(DATA SUPPLIED)

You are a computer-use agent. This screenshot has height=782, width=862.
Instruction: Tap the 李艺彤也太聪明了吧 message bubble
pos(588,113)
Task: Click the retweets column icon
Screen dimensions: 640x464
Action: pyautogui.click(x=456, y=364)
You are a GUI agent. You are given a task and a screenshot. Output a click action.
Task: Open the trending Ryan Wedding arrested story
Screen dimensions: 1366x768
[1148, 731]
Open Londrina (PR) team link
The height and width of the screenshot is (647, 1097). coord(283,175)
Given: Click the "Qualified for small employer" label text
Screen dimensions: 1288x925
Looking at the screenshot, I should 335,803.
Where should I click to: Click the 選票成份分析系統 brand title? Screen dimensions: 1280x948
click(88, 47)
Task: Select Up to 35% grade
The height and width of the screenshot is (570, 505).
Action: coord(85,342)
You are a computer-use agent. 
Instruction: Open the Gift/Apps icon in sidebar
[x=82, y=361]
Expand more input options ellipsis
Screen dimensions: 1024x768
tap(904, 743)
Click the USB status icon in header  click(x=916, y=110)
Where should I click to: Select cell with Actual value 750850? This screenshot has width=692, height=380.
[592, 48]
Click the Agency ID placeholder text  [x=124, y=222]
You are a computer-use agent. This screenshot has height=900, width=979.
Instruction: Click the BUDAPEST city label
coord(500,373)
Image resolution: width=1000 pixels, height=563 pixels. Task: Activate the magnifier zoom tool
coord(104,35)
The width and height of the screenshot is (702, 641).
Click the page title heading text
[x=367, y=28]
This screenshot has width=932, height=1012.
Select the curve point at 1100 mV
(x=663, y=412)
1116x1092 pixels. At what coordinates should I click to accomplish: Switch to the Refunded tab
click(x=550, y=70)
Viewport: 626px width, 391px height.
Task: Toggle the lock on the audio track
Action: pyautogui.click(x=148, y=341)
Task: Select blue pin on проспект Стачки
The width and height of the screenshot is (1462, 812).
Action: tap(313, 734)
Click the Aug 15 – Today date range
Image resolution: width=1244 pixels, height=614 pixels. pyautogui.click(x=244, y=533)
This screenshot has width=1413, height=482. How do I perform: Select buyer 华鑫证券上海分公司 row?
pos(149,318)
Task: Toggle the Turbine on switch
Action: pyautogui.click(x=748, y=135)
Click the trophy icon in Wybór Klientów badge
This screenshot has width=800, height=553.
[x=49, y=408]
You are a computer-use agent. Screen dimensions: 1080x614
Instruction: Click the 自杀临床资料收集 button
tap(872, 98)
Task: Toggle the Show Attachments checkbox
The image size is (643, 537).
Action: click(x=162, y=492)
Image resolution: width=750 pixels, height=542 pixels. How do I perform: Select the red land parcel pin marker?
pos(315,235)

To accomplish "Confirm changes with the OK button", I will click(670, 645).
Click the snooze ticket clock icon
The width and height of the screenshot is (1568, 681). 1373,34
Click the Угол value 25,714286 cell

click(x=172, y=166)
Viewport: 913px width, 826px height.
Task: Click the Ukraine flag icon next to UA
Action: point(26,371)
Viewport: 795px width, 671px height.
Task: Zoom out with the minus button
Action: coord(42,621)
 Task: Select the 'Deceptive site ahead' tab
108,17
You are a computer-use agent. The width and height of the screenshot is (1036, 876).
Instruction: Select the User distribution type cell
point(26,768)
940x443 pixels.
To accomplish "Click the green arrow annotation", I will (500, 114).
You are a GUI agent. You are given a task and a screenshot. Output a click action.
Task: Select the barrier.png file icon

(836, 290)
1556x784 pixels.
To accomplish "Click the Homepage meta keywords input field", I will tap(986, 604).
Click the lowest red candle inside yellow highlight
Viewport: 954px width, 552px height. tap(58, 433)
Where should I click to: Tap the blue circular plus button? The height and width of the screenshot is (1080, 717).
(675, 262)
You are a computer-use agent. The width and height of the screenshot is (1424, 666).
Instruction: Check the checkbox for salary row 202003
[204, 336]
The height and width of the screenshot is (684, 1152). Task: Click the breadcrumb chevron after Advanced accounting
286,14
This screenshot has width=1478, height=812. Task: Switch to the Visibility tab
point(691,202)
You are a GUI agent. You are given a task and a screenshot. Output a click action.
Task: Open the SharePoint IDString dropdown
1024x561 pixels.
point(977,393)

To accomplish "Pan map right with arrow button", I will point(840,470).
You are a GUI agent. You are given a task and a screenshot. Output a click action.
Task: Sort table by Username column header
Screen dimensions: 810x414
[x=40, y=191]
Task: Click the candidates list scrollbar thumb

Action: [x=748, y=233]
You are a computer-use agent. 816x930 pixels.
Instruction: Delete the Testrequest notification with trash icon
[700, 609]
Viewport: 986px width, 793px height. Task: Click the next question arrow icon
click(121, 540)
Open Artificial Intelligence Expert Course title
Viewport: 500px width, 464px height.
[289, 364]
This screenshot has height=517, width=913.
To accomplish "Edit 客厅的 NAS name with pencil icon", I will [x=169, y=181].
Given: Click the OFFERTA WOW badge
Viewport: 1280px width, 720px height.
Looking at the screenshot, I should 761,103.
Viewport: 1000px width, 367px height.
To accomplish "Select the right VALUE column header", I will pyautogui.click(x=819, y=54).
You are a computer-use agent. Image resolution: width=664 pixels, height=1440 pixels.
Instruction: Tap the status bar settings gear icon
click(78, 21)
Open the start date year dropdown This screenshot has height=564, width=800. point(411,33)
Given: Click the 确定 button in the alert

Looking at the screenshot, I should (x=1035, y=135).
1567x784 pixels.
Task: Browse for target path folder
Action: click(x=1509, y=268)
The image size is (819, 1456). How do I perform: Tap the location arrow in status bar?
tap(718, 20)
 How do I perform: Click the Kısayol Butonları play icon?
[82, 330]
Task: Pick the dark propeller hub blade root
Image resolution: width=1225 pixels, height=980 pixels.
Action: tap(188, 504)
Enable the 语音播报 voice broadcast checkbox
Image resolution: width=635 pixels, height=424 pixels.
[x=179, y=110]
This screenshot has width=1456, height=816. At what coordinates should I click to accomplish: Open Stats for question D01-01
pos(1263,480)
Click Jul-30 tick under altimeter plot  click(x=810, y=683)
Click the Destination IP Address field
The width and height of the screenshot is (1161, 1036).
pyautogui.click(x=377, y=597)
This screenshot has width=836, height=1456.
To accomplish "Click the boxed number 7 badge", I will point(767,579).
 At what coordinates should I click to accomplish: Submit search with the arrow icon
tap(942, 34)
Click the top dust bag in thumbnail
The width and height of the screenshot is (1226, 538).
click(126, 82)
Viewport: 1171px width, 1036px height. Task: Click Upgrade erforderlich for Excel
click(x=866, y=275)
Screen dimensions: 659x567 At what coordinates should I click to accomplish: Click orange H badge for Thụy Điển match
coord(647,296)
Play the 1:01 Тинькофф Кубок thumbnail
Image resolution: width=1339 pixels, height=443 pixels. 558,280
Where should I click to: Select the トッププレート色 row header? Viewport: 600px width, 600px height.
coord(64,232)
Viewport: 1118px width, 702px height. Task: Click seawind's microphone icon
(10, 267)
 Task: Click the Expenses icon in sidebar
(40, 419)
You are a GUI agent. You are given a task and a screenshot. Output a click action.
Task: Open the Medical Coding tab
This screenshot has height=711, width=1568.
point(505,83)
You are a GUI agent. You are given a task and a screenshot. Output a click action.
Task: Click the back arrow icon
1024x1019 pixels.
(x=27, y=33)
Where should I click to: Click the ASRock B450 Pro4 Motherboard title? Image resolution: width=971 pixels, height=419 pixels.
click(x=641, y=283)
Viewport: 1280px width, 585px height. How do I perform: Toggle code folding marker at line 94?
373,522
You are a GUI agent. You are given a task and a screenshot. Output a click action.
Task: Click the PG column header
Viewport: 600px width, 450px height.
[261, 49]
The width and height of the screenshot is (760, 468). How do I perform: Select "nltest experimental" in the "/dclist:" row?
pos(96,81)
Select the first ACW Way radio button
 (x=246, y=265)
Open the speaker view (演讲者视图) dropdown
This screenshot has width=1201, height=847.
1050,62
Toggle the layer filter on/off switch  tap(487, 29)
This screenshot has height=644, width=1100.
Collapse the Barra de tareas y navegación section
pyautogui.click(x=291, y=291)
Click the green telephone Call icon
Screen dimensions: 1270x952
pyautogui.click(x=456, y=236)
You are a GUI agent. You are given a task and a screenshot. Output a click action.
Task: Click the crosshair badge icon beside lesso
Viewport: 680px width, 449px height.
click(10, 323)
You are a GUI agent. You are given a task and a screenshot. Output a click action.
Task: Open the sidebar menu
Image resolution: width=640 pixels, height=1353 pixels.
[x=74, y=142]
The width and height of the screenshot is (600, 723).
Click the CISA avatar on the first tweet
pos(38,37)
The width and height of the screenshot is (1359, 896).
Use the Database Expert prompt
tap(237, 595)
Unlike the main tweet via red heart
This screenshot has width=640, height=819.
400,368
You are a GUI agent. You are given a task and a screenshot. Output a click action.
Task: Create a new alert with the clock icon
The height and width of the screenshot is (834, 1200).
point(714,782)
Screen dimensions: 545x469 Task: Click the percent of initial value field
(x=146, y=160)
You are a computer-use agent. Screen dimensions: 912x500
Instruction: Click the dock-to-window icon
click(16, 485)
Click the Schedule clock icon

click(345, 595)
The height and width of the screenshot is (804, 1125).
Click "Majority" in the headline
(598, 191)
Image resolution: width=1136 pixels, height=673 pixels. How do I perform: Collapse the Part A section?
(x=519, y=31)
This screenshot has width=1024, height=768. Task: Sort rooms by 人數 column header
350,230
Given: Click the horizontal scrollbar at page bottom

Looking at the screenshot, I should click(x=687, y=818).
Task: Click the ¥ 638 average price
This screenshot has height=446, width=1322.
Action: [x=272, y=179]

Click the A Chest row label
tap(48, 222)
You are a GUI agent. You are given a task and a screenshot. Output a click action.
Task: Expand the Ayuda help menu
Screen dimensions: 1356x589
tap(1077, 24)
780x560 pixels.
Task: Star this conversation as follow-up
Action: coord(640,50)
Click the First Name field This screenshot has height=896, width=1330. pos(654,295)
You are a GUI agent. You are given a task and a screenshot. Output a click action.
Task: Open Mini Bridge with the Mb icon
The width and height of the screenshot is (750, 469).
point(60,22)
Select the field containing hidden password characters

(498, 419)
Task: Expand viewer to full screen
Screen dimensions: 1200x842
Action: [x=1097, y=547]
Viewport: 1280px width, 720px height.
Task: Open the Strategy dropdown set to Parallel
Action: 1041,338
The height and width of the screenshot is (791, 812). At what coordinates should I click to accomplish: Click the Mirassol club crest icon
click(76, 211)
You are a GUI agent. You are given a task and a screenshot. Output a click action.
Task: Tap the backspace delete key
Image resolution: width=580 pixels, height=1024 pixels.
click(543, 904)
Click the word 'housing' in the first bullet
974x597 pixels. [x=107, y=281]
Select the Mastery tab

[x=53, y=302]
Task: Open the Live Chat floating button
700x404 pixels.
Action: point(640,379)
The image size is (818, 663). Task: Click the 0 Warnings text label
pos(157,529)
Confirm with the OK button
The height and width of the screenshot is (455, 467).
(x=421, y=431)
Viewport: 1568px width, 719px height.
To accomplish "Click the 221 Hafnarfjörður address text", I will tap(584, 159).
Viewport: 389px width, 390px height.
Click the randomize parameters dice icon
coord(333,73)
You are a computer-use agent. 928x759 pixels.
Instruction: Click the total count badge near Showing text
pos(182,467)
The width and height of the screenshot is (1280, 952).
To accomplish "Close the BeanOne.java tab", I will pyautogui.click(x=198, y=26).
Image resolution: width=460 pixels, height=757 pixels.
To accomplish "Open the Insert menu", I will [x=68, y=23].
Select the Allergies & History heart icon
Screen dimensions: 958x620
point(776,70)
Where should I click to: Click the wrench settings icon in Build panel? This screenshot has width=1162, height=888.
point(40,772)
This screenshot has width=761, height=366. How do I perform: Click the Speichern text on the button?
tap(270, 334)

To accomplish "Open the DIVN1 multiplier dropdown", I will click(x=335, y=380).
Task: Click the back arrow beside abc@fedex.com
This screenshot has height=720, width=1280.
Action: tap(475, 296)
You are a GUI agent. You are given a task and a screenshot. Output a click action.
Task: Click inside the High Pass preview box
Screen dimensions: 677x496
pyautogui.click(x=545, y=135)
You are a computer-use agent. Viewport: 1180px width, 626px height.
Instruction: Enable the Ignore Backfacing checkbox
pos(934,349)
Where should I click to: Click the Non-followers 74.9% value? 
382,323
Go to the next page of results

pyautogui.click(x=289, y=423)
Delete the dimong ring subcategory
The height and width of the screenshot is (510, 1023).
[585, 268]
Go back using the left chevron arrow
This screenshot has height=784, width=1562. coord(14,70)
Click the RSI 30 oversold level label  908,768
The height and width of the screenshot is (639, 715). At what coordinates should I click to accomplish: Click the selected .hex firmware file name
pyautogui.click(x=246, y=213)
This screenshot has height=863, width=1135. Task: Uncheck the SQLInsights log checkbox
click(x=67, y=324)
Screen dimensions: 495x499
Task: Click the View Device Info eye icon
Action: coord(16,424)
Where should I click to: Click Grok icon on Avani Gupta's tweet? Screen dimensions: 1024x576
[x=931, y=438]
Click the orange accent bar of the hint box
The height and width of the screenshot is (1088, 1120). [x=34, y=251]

(PROBLEM REQUIREMENTS) Make a copy of each line in the records that has the word "Confirm".

(YOUR SOLUTION)
To accomplish "Confirm changes with the OK button", I will click(670, 645).
Confirm with the OK button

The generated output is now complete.